Turkey Guide
İstanbul
Aya Sofya
Address: Sultanahmet
Opening time: Daily except Mon 9am–6pm, upper galleries close at 5.30pm
Price: 15YTL
For almost a thousand years Aya Sofya, or Haghia Sophia, was the largest enclosed space in the world, designed to impress the strength and wealth of the Byzantine emperors upon their own subjects and visiting foreign dignitaries alike. Located between the Topkapı Palace and Sultanahmet Camii on the ancient acropolis, the first hill of İstanbul, the church dominated the city skyline for a millennium, until the domes and minarets of the city's mosques began to challenge its eminence in the sixteenth century.

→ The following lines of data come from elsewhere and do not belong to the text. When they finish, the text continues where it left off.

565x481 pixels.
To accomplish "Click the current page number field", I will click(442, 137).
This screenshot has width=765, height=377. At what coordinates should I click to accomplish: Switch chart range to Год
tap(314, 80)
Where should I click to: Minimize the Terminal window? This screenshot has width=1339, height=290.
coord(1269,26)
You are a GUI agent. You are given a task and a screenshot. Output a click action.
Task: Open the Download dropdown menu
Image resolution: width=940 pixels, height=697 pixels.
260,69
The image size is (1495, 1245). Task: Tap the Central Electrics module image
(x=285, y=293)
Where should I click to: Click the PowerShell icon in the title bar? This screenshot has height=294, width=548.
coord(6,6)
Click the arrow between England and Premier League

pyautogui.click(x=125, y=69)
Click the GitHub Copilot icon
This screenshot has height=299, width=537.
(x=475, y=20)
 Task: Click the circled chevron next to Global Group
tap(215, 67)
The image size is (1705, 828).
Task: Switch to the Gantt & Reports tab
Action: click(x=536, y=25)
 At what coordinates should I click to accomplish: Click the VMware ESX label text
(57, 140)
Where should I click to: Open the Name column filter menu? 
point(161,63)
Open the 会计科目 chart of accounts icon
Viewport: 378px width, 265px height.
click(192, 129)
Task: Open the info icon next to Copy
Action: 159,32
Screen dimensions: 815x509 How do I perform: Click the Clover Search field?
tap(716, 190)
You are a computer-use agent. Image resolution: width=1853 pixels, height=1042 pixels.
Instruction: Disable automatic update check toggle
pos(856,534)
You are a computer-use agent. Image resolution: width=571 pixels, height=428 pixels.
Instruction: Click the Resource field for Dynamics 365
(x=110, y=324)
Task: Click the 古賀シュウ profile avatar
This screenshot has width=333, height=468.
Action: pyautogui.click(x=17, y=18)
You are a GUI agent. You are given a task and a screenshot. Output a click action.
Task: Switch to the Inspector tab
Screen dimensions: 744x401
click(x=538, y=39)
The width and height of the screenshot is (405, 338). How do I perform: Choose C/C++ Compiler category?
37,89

Inside, the figurative mosaics, all of which date from after the Iconoclastic era (726–843), are located in the narthex, the nave, the upper gallery and the vestibule. Some of the most impressive are in the south gallery where, beyond a pair of false marble doors on the west face of the pier, there's a comparatively well-lit mosaic of a Deisis, depicting Christ, the Virgin and St John the Baptist. Although this mosaic is partly damaged, the three faces are all well preserved: that of John the Baptist is especially expressive, betraying great pain and suffering, while the Virgin has downcast eyes and an expression of modesty and humility.